— BEGIN Selected text —

Although, I don’t live anywhere near an ocean and my Metro area has one of the lowest unemployment rates and highest quality of life. Doesn’t stop people from whining about the taxes here though.
But what about brown people and abortions? The democrats never promised to get rid of those. Checkmate, WWTH.
Oh for goodness sake when will we see an end to the parade of charlatans these days pretending to be on the side of “average hard working people”?
(I hate to think it, but the answer might be “when that strategy stops winning them support.” x_x )
@WWTH
Nailed it exactly. They went all in on the casino economy and they lost. Liberals told ’em they’d lose, but they called us “big government tax and spend libtards” and proverbially spat in our faces with their votes for Reagan, Bush the Smarter and Bush the Dumber.
I really have no solution for somebody who punches themselves in the face and then blames the guy saying there’s an alternative to punching yourself in the face. Not only that, but they’ll follow up with “You’re the reason I’m punching myself in the face. And I’m going to keep doing it because eventually I’m going to collapse on a black person and injure them worse.” Of course that second part is subtext they’ll never admit to, but they creep ever closer to just saying it aloud.
Gussie Jives: “I can grant that you personally might not have done anything racist, but I can’t take away the fact that you voted for the candidate endorsed by David Duke and the Ku Klux Klan. I simply can’t take that away from you.”

— END Selected text —

Actions to take =>
**A.** In the comment thread, what do people still complain about in the commenter's metro area despite its low unemployment and high quality of life?
**B.** Write the next part of the comment thread, starting after its final comment.
The listing that comes next is drawn from a separate, unrelated source.

— BEGIN Material —

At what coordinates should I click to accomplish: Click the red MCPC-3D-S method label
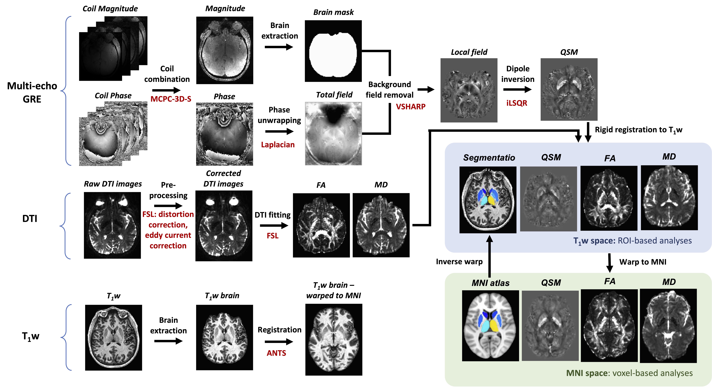[171, 99]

— END Material —

Outputs by task =>
**A.** They complain about the taxes there.

**B.**
Umm, Gussie — Trump did not ask for or benefit from Duke/KKK endorsement. A candidate usually cannot control who endorses him or her. George H.W. Bush recommended the area’s voters vote Democrat back when Duke was running for public office.
I am more likely to hold a candidate endorsed by teachers unions, BLM, “identity politics” advocates, and criminals (such as convicted murderers like Donna Hylton, an honored guest at the Womens March on DC).
It’s too bad you, Gussie, are less concerned about the abolition of the First Amendment on most college/university campuses, intimidation and harassment of dissenters by Soros or union-backed and funded “progressive” groups, politically monolithic arts (Hollywood), software (remember poor Brendan Eich), and mainstream media (I’m still waiting to read about Dianne Feinstein’s billionaire husband being awarded a near billion dollar transportation contract from the state of California).
Too bad when I read on Facebook about Trump supporters who have been, not only defriended but disowned by relatives and friends (even friends of many years).
But I am happy Trump won. I would rather John Kasich, Scott Walker, Mitch Daniels or Mitt Romney were POTUS (not that that woukl do anything to assuage the mindless, nihilistic, hypocritical hatred on the left). But he (or Pence) will have to do. To reward Evita Clinton for her decades of lies, sleaze, hypocrisy, and scandal, was a no go.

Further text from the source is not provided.